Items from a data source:
● ● ● ●
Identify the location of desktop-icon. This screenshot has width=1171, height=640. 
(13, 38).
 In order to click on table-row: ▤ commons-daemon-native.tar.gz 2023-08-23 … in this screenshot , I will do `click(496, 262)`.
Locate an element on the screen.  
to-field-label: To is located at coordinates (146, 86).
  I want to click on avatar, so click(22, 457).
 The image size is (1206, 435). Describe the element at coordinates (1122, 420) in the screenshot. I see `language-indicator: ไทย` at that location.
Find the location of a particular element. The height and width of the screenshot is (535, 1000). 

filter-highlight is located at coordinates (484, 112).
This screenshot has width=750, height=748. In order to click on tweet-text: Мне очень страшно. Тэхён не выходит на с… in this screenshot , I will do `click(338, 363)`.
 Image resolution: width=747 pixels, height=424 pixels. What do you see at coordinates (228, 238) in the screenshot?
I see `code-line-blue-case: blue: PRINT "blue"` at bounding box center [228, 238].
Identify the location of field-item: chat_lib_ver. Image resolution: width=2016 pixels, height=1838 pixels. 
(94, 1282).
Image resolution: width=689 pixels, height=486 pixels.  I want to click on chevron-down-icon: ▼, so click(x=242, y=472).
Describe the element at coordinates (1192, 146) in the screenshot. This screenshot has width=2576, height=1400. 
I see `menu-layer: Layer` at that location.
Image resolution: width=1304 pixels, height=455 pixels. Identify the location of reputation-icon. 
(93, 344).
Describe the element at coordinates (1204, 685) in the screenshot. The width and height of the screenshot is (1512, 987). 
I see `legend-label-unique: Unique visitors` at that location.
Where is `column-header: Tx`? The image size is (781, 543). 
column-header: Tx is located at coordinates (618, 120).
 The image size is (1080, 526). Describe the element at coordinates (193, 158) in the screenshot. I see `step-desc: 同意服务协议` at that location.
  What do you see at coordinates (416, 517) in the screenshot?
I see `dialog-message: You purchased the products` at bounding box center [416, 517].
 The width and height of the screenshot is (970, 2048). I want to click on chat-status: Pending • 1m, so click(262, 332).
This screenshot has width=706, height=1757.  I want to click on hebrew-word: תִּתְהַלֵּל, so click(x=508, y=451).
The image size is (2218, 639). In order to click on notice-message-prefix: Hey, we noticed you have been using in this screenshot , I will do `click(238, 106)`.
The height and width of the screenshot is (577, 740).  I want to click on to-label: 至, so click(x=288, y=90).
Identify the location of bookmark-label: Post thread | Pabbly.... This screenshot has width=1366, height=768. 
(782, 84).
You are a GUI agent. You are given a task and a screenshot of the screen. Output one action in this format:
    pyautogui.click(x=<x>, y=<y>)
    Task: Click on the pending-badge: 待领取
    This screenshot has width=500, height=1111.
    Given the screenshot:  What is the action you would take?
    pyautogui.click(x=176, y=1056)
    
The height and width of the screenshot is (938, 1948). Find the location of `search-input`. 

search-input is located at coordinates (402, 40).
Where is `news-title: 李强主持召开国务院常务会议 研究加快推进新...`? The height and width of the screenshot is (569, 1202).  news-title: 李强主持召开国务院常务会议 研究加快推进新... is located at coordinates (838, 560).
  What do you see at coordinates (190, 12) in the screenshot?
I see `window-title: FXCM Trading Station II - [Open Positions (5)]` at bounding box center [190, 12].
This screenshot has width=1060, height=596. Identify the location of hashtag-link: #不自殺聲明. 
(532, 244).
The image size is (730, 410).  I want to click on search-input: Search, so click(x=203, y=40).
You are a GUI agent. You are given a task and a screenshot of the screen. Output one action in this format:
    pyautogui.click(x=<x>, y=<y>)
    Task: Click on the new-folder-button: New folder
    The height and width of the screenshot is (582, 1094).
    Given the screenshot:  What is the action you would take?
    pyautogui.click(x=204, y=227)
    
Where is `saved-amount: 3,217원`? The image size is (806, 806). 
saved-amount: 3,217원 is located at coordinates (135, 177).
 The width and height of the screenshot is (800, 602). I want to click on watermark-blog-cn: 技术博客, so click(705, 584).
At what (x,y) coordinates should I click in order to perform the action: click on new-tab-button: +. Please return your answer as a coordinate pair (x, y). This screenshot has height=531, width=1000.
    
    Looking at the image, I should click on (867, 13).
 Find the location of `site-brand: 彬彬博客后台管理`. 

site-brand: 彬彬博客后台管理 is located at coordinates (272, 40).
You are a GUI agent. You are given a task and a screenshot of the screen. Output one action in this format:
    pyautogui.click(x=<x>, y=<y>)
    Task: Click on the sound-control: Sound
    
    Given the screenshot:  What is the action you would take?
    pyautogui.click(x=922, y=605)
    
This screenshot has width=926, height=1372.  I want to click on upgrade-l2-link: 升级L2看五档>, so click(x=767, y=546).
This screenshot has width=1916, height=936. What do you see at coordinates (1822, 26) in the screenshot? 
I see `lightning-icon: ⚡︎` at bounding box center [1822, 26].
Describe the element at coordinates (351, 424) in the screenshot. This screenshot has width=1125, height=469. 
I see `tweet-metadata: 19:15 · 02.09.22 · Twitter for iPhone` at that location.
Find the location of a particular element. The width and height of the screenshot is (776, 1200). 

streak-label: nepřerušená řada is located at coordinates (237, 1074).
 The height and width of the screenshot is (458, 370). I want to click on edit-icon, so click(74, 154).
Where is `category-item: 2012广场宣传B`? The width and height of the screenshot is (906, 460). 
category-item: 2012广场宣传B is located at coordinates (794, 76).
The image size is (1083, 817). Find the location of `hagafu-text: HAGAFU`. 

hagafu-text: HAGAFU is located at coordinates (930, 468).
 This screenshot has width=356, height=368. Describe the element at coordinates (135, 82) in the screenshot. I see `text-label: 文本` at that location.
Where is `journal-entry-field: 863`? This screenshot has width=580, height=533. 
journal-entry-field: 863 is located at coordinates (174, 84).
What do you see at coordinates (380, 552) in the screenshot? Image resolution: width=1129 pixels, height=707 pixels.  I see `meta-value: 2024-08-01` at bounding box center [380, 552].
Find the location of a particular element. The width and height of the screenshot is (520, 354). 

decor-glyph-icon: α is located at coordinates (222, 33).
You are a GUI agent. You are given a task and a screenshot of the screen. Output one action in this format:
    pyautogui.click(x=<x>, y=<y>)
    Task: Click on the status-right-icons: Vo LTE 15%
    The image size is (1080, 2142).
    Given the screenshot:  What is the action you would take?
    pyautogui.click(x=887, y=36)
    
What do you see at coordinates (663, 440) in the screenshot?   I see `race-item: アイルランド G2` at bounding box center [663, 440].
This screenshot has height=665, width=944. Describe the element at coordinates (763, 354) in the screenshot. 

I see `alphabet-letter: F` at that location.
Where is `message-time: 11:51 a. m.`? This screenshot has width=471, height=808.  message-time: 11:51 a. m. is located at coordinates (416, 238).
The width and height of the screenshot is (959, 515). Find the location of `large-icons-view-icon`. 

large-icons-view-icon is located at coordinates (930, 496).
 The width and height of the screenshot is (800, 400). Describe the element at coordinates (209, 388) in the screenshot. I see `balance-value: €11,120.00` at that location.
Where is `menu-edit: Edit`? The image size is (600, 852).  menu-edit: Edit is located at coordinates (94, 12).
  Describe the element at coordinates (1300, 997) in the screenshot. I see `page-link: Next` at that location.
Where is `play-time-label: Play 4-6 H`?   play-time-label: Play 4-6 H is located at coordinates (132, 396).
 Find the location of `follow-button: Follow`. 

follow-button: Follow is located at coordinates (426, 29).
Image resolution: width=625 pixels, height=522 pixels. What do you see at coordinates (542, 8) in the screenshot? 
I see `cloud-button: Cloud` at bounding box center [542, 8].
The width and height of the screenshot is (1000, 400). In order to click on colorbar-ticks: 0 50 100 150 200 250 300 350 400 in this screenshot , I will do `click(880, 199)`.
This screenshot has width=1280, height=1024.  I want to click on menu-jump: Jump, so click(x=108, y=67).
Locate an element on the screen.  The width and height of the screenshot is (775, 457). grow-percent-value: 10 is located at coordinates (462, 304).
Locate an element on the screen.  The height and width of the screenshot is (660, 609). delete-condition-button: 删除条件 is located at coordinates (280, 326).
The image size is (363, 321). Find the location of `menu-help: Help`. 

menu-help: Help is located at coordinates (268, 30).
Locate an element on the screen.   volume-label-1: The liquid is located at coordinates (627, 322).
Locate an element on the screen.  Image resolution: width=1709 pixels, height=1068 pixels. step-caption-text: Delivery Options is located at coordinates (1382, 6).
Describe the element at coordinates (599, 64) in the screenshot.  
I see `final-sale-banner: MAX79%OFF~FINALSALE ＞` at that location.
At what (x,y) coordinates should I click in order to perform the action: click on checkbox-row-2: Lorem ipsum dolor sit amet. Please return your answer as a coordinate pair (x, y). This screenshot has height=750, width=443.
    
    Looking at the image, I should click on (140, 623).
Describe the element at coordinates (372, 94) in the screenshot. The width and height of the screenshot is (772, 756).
● ● ● ●
• TASK REQUIREMENTS: Rewrite the records from the line containing "What do you see at coordinates (190, 12)" through the line containing "(532, 244).", changing "Identify the location of" to "Find the location of" and leaving everything else unchanged.

• YOUR SOLUTION:
  What do you see at coordinates (190, 12) in the screenshot?
I see `window-title: FXCM Trading Station II - [Open Positions (5)]` at bounding box center [190, 12].
This screenshot has width=1060, height=596. Find the location of hashtag-link: #不自殺聲明. 
(532, 244).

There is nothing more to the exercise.